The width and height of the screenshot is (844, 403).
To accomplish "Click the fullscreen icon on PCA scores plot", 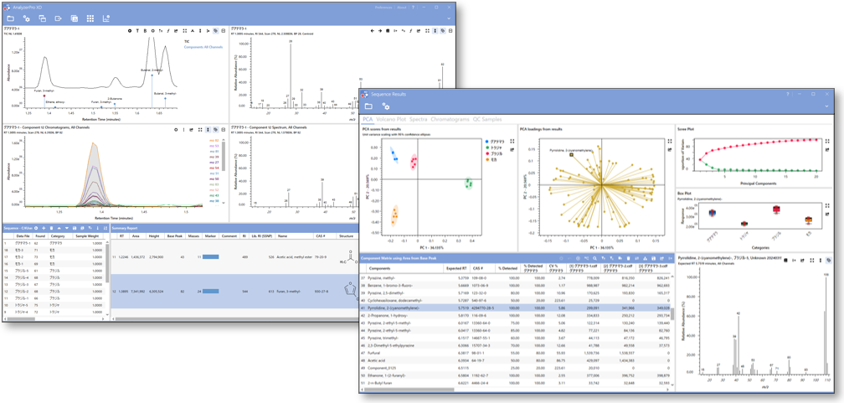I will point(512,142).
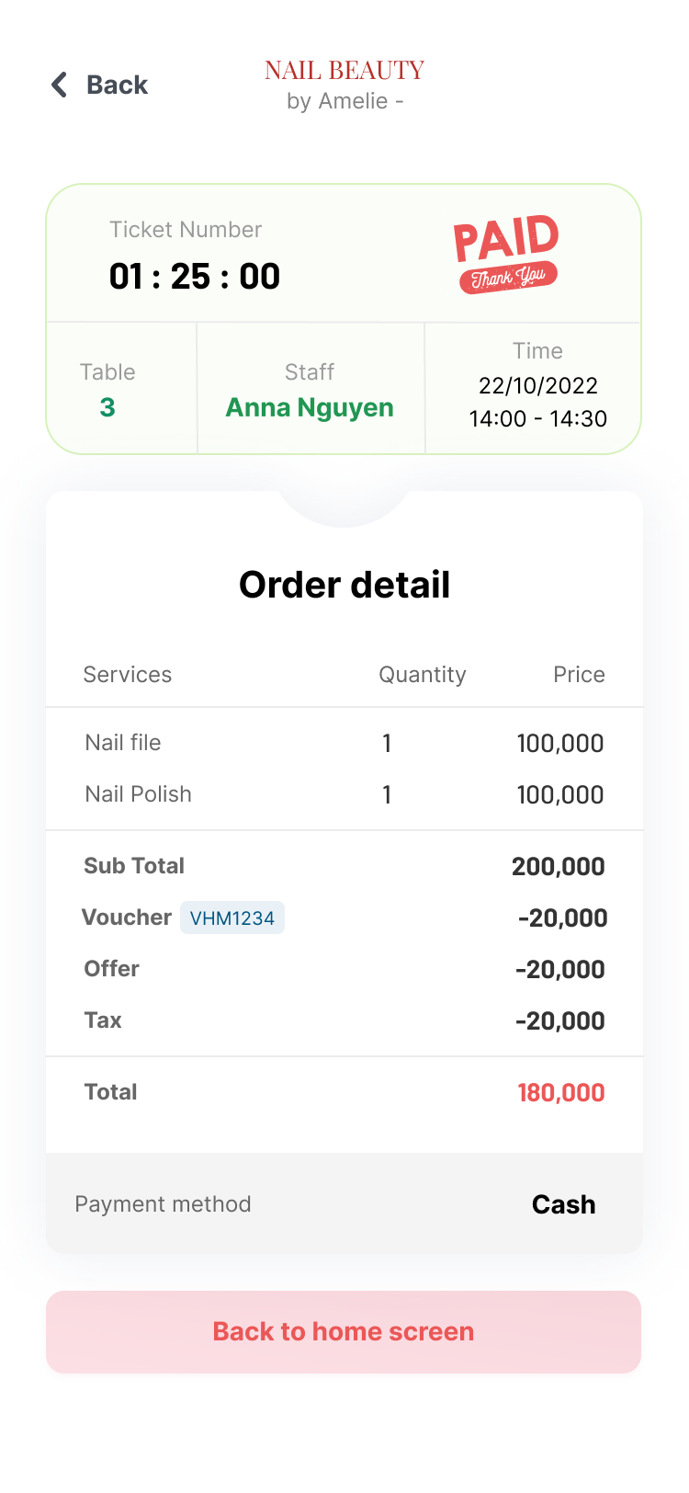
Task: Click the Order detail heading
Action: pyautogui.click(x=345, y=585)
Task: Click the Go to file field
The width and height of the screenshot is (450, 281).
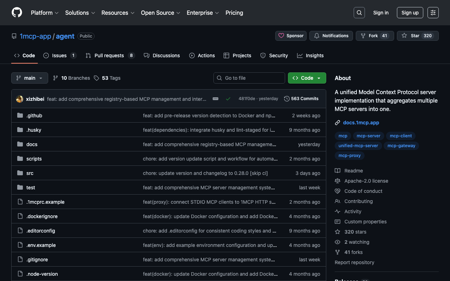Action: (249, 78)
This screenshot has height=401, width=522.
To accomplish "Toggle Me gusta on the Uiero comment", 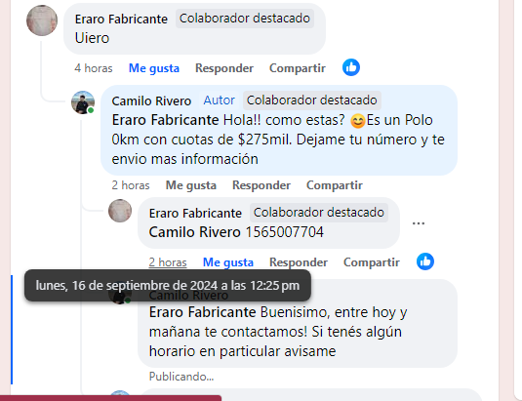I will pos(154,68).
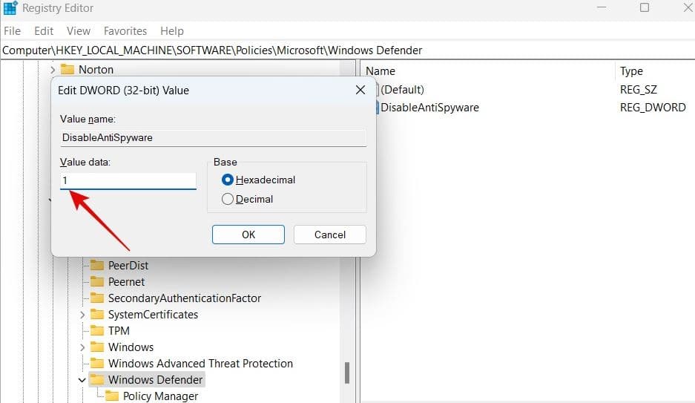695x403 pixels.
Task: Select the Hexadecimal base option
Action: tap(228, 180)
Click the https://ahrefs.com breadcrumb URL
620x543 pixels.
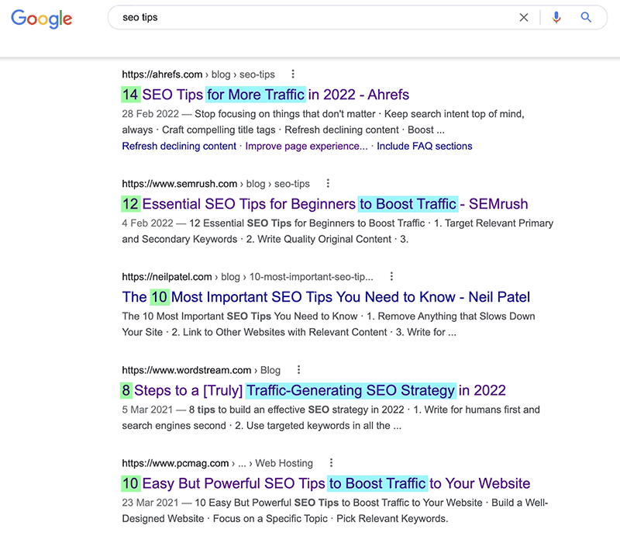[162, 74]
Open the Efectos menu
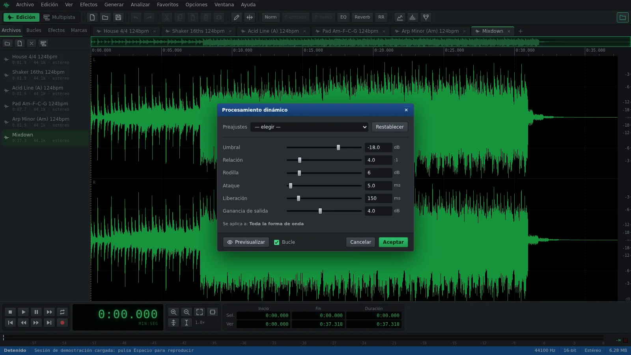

○ ○ ○ ○ ○

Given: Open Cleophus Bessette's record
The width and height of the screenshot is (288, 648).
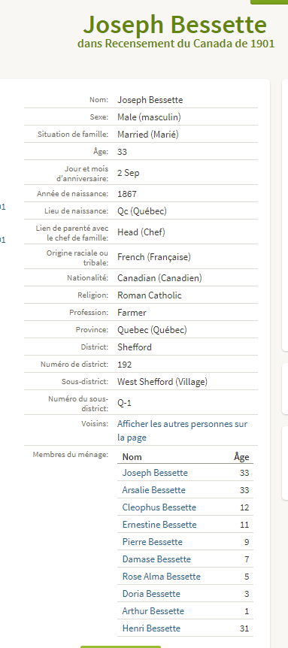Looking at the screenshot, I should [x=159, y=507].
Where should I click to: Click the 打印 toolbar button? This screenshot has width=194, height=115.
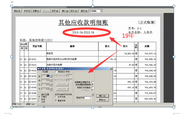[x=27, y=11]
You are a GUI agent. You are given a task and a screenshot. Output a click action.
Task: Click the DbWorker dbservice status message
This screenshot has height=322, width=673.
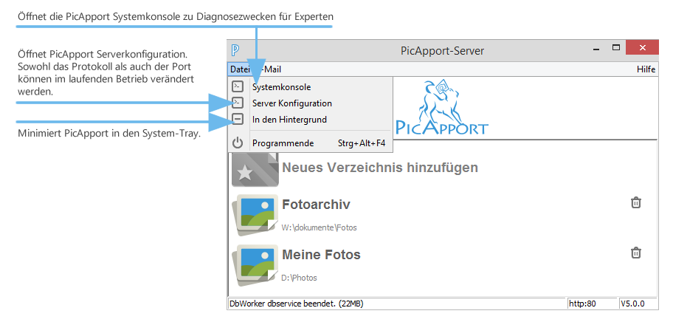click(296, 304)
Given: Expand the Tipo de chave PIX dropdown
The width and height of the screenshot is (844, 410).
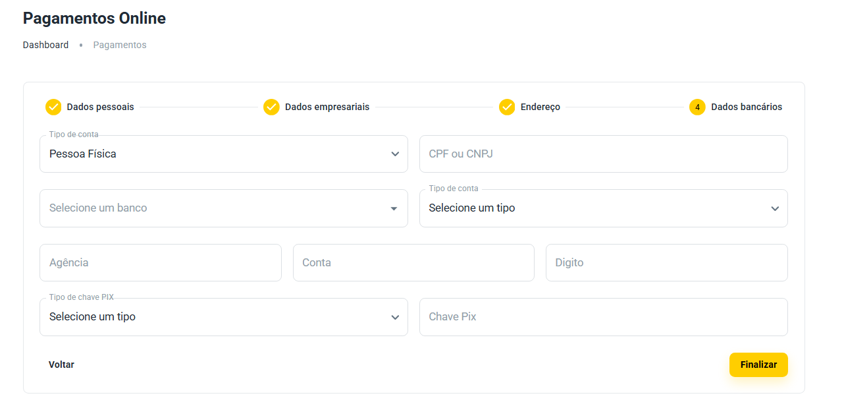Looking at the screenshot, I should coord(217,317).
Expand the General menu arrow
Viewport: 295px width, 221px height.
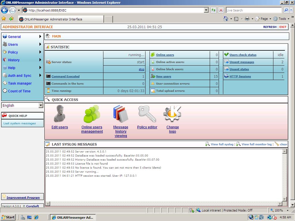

○ ○ ○ ○ ○

What the exercise asks:
Leaving all pictures out, output exactly the lines of the material above from the line with "The width and height of the screenshot is (844, 410)." to the line with "Viewport: 295px width, 221px height.", both included.

Solved problem:
The width and height of the screenshot is (844, 410).
Looking at the screenshot, I should coord(217,317).
Expand the General menu arrow
Viewport: 295px width, 221px height.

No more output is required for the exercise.